#### MATERIAL FOR THE TASK
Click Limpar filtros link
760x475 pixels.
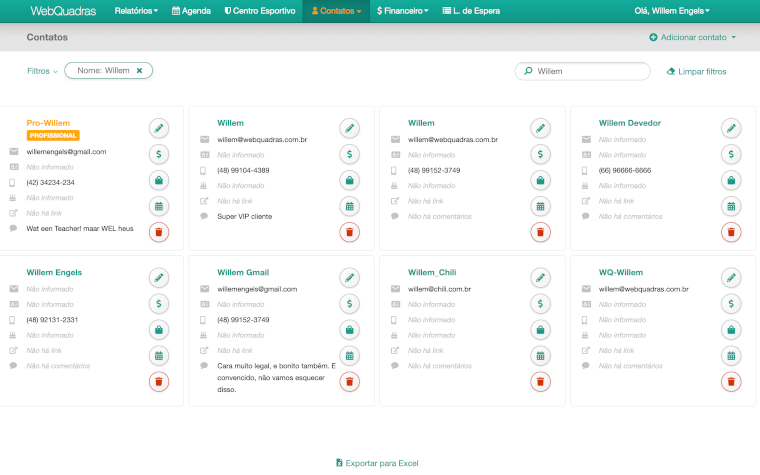pyautogui.click(x=696, y=71)
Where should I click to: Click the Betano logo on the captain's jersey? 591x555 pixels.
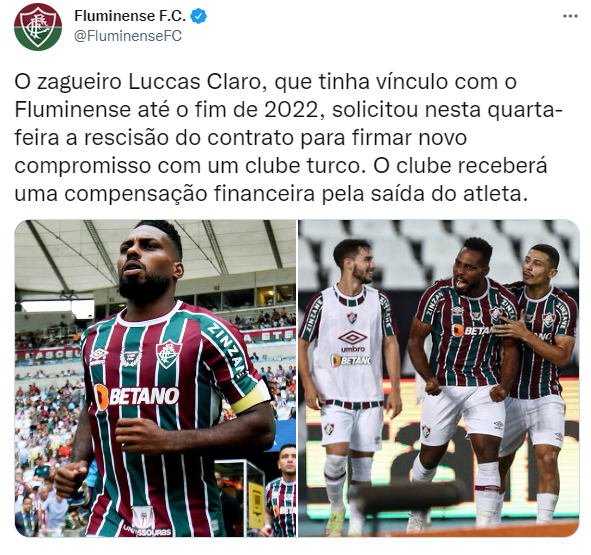[x=136, y=397]
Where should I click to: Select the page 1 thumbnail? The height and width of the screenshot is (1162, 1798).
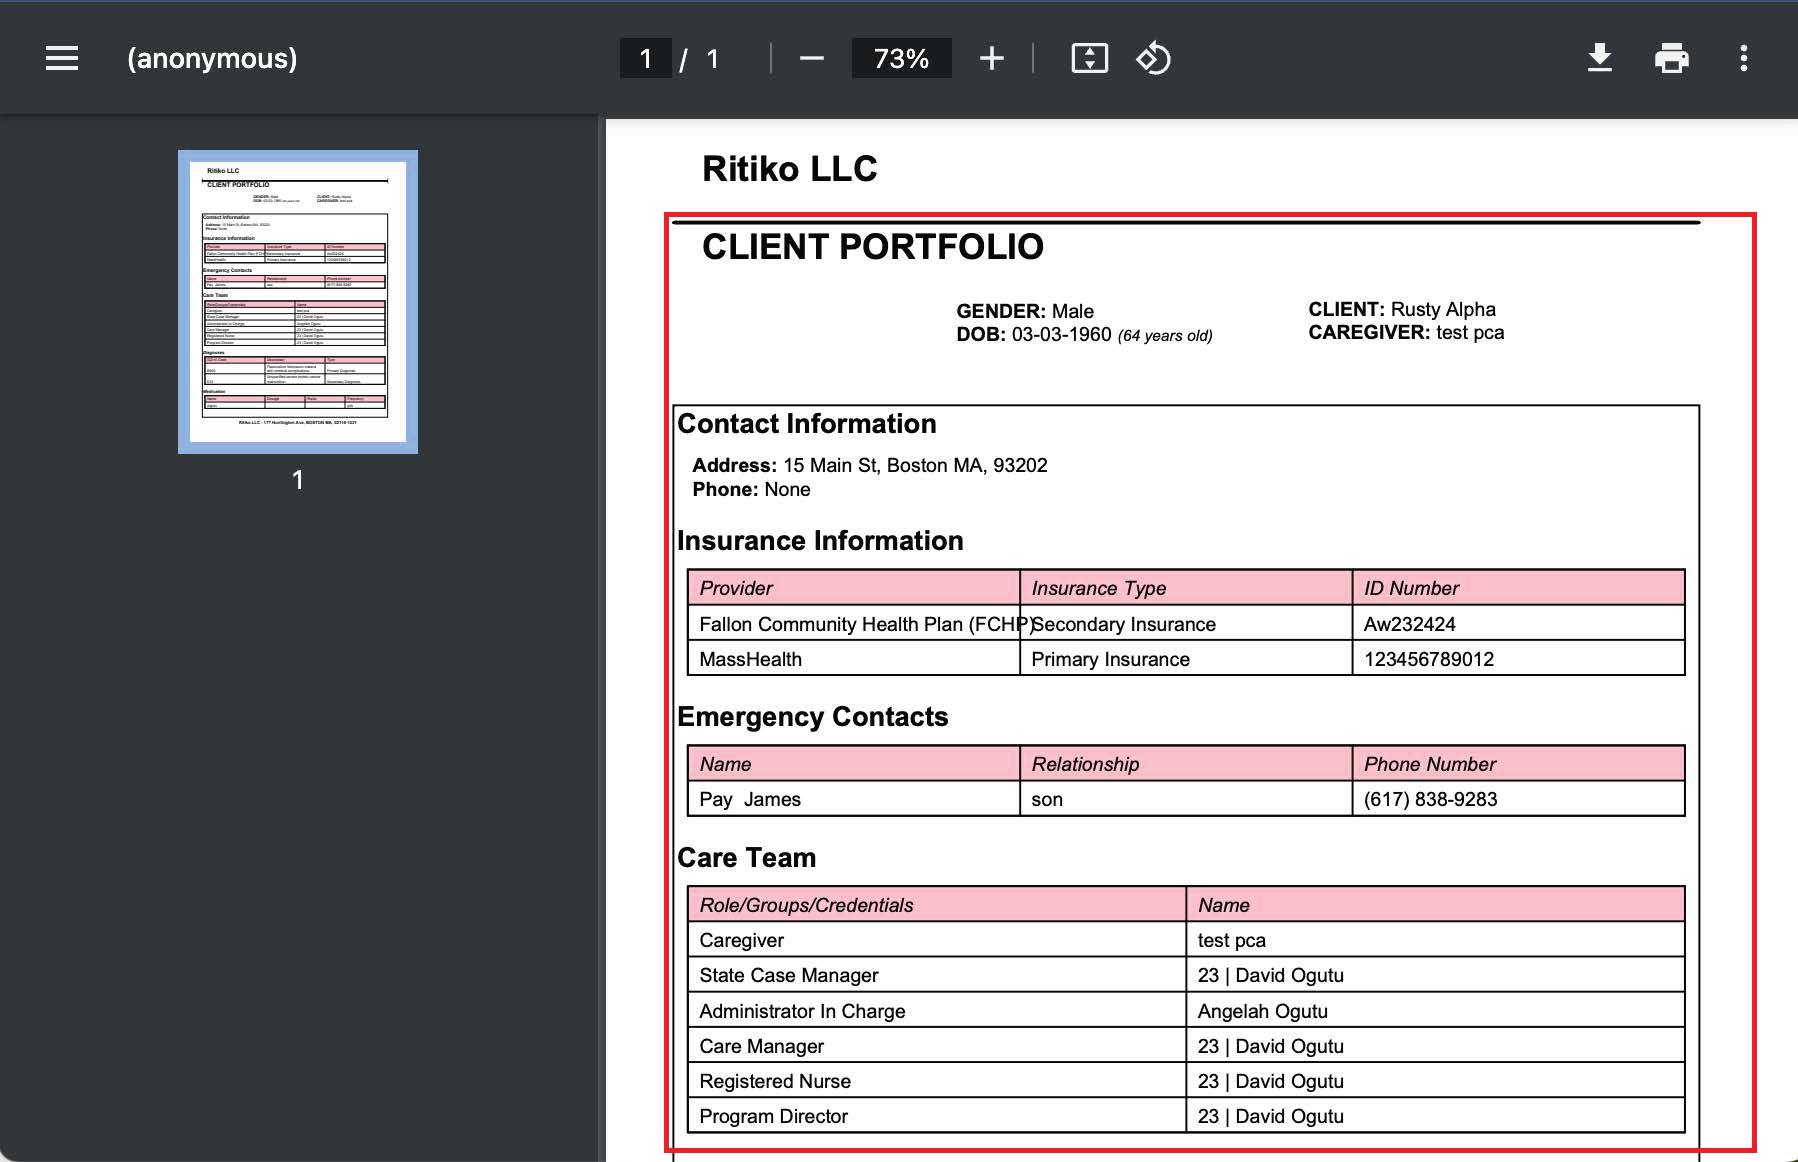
########
> [THE TASK] Working down from the line with "Where should I click to: Click", copy each line exactly until the last line of the entries, which is also included. Omit the pictures.

> [WRITTEN ANSWER]
Where should I click to: Click the Betano logo on the captain's jersey? 591x555 pixels.
[x=136, y=397]
Where should I click to: Select the page 1 thumbnail? The height and width of the screenshot is (1162, 1798).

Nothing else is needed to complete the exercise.